D. - Nasce da esigenze quotidiane e nasce da una spinta che è del territorio e dell’ambiente più prossimo…

R. - Sì, hanno cominciato a farlo per delle piccole esigenze quotidiane, perché hanno visto un problema nella loro comunità, perché ne hanno sentito parlare da amici, a volte anche da famigliari. Qualcuno racconta di considerare volontariato - e questo è giusto - anche dei gesti minuscoli, eppure sono consapevoli di come questo piccolo gesto possa invece migliorare la vita degli altri. Ci sono poi situazioni estreme ed importanti: in quelle situazioni, naturalmente, loro sentono un’enorme responsabilità di rappresentare qualcuno di cui la gente si fida; quindi, sono anche consapevoli di dover essere preparati, seri e formati.

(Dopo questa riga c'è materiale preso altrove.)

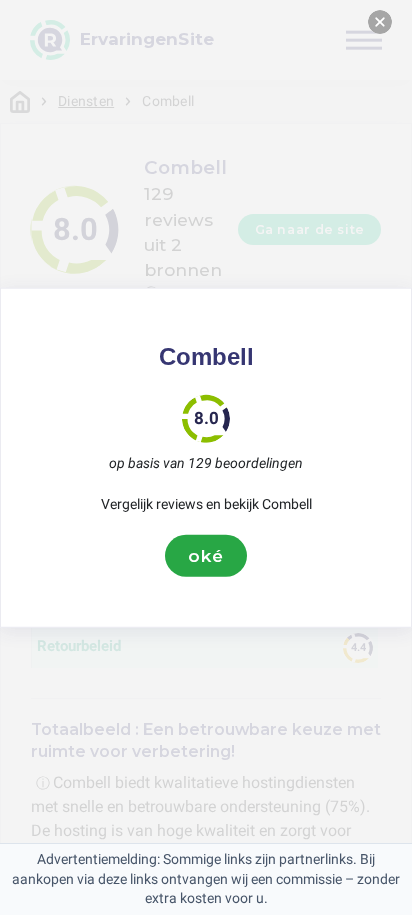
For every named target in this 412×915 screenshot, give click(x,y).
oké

D. - Un lavoro, che non è un lavoro di “super-eroi”, ma comunque è il profilo di persone che si sono volute mettere in gioco e lo fanno con coraggio ed impegno…

R. - Loro hanno detto proprio questo: questo lavoro lo può fare chiunque, non occorre essere un super-eroe. Loro non si sento super-eroi, si sentono persone normali, che alla domanda: “Cosa posso fare”, hanno risposto “Posso fare questo” e quindi hanno cominciato a farlo. Questo è un messaggio, ovviamente, di incoraggiamento per tutti, perché questa risposta fa capire a tutti di come in ognuno di noi ci sia questa possibilità e di questo loro sono convinti. Naturalmente, poi puntano soprattutto sui giovani.

D. - Il fatto che sia un impegno, ma non sia un lavoro retribuito, in qualcuno - anche nel sondaggio che voi avete fatto - pesa, oppure, potrebbe essere qualcosa di scoraggiante per diffondere il messaggio del volontariato?

R. - No, affatto, tutto il contrario. Spesso loro si sentono chiedere dagli altri: “Ma chi te lo fa fare?”, oppure, gli chiedono proprio “Ma ti pagano per fare questo?”. Loro rispondono: “Lo faccio perché quello che mi dà è più di qualsiasi cifra, è più del denaro, è qualcosa che non potrei avere in altro modo”. Sono convinti di avere qualcosa dal volontariato e anche quando ci sono dei problemi, perché sicuramente ci sono e loro li mettono anche in evidenza - a volte è la mancanza di mezzi, raccontano di non avere le divise a disposizione, di avere mezzi vecchi che andrebbero aggiustati - però, non si scoraggiano mai. Spesso dicono: “In fondo, sono venuto per aiutare e, a questo punto, aiuto anche in queste condizioni. Non mi spavento”.

D. - Quali sono i modi per migliorare questo ambito che avete raccolto attraverso il questionario?

R. - Sicuramente, quello che più hanno sottolineato è, appunto, l’inadeguatezza dei mezzi - che però è qualcosa che possiamo immaginare anche a livello più ampio - e qualche difficoltà di comunicazione, essendo la Croce Rossa molto ramificata sul territorio. Manifestano soprattutto questo tipo di esigenza, di essere in qualche modo maggiormente una rete.

D. - Conferme che le sono arrivate dalle voci, da questo rapporto stesso e delle sorprese…

R. - La sorpresa è forse l’unicità del linguaggio: parlano tutti allo stesso modo, perché vivono tutti allo stesso modo il volontariato. È una coesione forte.